Kini madara kembali dikelilingi oleh orang orang yak tak ia kenal. Orang orang ini datang bersamaan setelah izuna yang tiba tiba berlari keluar, sepertinya izuna lah yang memanggil mereka semua.
Tubuh madara diperiksa dengan hati hati, beberapa pertanyaan juga dilontarkan, dan madara hanya menjawab dengan anggukan atau gelengan.
Sejujurnya madara tak terlalu suka tubuhnya disentuh oleh orang orang ini, tapi melihat izuna yang sedang sangat khawatir dan sepertinya ialah yang membawa orang orang ini, madara tak ingin berkomentar.
"Madara san, apa kepalamu terasa sakit?"
Madara mengangguk.
"Bagaimana dengan bagian lain? Ada yang terasa sakit?"
Madara awalnya ingin menggeleng tapi tiba tiba ia merasa sakit di bagian dada kirinya, madara pun menunjuk ke arah bagian tubuhnya yang sakit.
"Dokter, bagaimana keadaan kakak ku?"
"Kita akan lihat perubahannya setelah kakakmu beristirahat, jika ia masih merasa sakit, maka kami akan segera melakukan tindakan. Jangan cemas, masa kritisnya sudah lewat."
Izuna menganggukkan kepalanya, membungkuk sambil mengatakan terimakasih saat dokter—yang madara dengar dari percakapan izuna— dan beberapa orang asing itu keluar dari ruangannya.
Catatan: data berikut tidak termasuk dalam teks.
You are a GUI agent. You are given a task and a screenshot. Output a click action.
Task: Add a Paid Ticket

Madara melihat izuna yang merogoh saku celananya, mengeluarkan benda pipih berwarna hitam kecil lalu memainkannya. Setelah itu benda tersebut ia masukkan kembali kedalam saku nya.
"Oniisan, apa kau lapar?"
Izuna sepertinya menyadari kecanggungan yang tercipta diantara mereka berdua sehingga ia memutuskan untuk membuka percakapan terlebih dahulu.
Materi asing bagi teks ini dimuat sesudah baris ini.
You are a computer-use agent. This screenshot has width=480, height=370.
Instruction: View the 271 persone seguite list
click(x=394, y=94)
Madara tak menjawab pertanyaan izuna. Izuna pun menghela nafas lalu kembali duduk di bangku sebelah ranjang madara.
"Niisan, istirahatlah terlebih dahulu, mama dan papa baru bisa kesini besok, jika butuh sesuatu katakan padaku, oke?"
Izuna merapikan selimut yang madara kenakan, sedangkan yang lebih tua hanya duduk terdiam sambil memperhatikan.
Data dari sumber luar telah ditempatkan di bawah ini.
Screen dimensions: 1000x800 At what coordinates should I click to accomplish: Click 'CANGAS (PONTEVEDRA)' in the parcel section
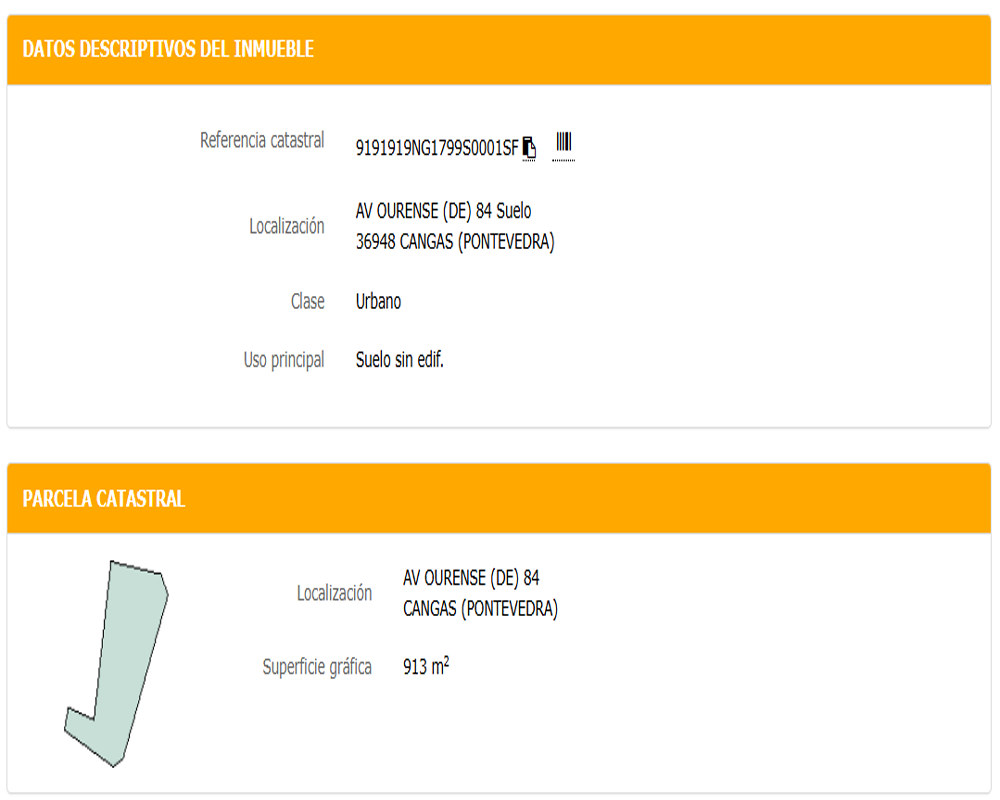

Tapi tiba tiba izuna menghentikan kegiatan merapikan selimutnya saat ia merasakan tangan madara membelai pipi kirinya.
Izuna membeku, terlebih saat ia melihat mata madara yang menatapnya sangat dalam.
Sedangkan madara, ia tak tahu harus mengatakan apa. Jauh di dalam hatinya ada keinginan untuk berteriak meminta maaf dan mengatakan semua penyesalannya pada izuna karena tak berhasil melindunginya dengan baik.
Lamunan madara buyar saat ia merasakan tangannya yang menempel pada pipi sang adik terasa basah. Bisa madara lihat izuna kini tengah menangis.
Madara sangat terkejut. Ia dengan spontan menarik tangannya, tapi memudian izuna lah yang mendekat dan memeluk erat sang kakak.
"Hiks... kau— kau huwaa!!!"
Izuna terus terisak sambil memeluk madara dengan semakin kencang, membuat madara tak tahu harus melakukan apa.
"J...jangan lakukan itu lagi.. hiks... jantungmu jangan berhenti berdetak lagi, kakak bodoh! Apa kau tau bagaimana rasanya saat melihat perawat perawat itu menutupi wajahmu dengan kain putih?! Aku— aku akan membunuhmu jika kau mati lagi!!"
Tapi setelah mengatakan itu izuna pun menggelengkan kepalanya.
"Ah, tidak tidak, niisan tidak pernah mati. Itu pasti kesalahan para dokter dan monitor jelek tua kusam bau itu, ya... niisan baik baik saja, mereka yang salah."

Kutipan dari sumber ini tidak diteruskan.